しかし、実際の棚卸資産管理では、数え始める前に整理しておくべきことがあります。
それは、何を自社の在庫として数えるのかという点です。
事業が拡大すると、在庫の保管場所や取引形態も複雑になっていきます。
例えば、自社倉庫にある商品だけでなく、取引先や外部倉庫に預けているもの、移動中のもの、返品予定のもの、販売済みだがまだ出荷していないもの、他社から一時的に預かっているものなどが混在することがあります。
現物としてそこに存在しているからといって、すべてが自社の棚卸資産になるとは限りません。
反対に、自社の倉庫に現物がなくても、契約条件や取引の進捗によっては、すでに自社の棚卸資産として認識すべきものもあります。
そのため、実地棚卸を行う前に、少なくとも次の点を整理する必要があります。
- 誰がその在庫を所有しているのか
- どこに保管されているのか
- 仕入計上は完了しているのか
- 売上計上や出庫処理は完了しているのか
- 販売可能な状態にあるのか
- システム上、どの在庫区分で管理されているのか
- 会計帳簿のどの残高に含まれているのか
この整理が不十分なまま棚卸を始めると、現物数量を正確に数えても、帳簿残高との比較自体が成立しないことがあります。
また、現場では「倉庫にあるものを全部数える」という考え方になりやすい一方、経理部門では「会計帳簿に計上されている在庫を確認する」という考え方になります。
両者の対象範囲が一致していなければ、棚卸差異が発生するのは当然です。
重要なのは、実地棚卸の直前に担当者同士で認識を合わせるだけではありません。
会社として、
どの状態になったものを自社在庫として認識するのか
どのタイミングで入庫・出庫を記録するのか
例外的な在庫をどのように区分するのか
といったルールを明確にし、継続的に運用することです。
IPO準備会社や成長企業では、売上や取引量の拡大に対して、在庫管理の仕組みが追いつかないことがあります。

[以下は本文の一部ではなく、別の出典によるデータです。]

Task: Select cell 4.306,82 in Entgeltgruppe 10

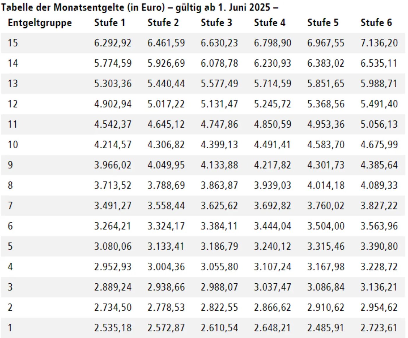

以前は担当者の経験で管理できていたとしても、商品数、保管場所、取引先、担当者が増えると、個人の記憶やExcelだけでは管理が難しくなります。
棚卸資産管理は、単に「数を合わせる作業」ではありません。
会社として在庫の範囲を定義し、現物・在庫システム・販売購買データ・会計帳簿を一致させる仕組みを作ることが重要です。
決算期になってから慌てて対応するのではなく、平時から「自社の在庫とは何か」を整理しておくことが、正確な決算と円滑な監査対応につながります。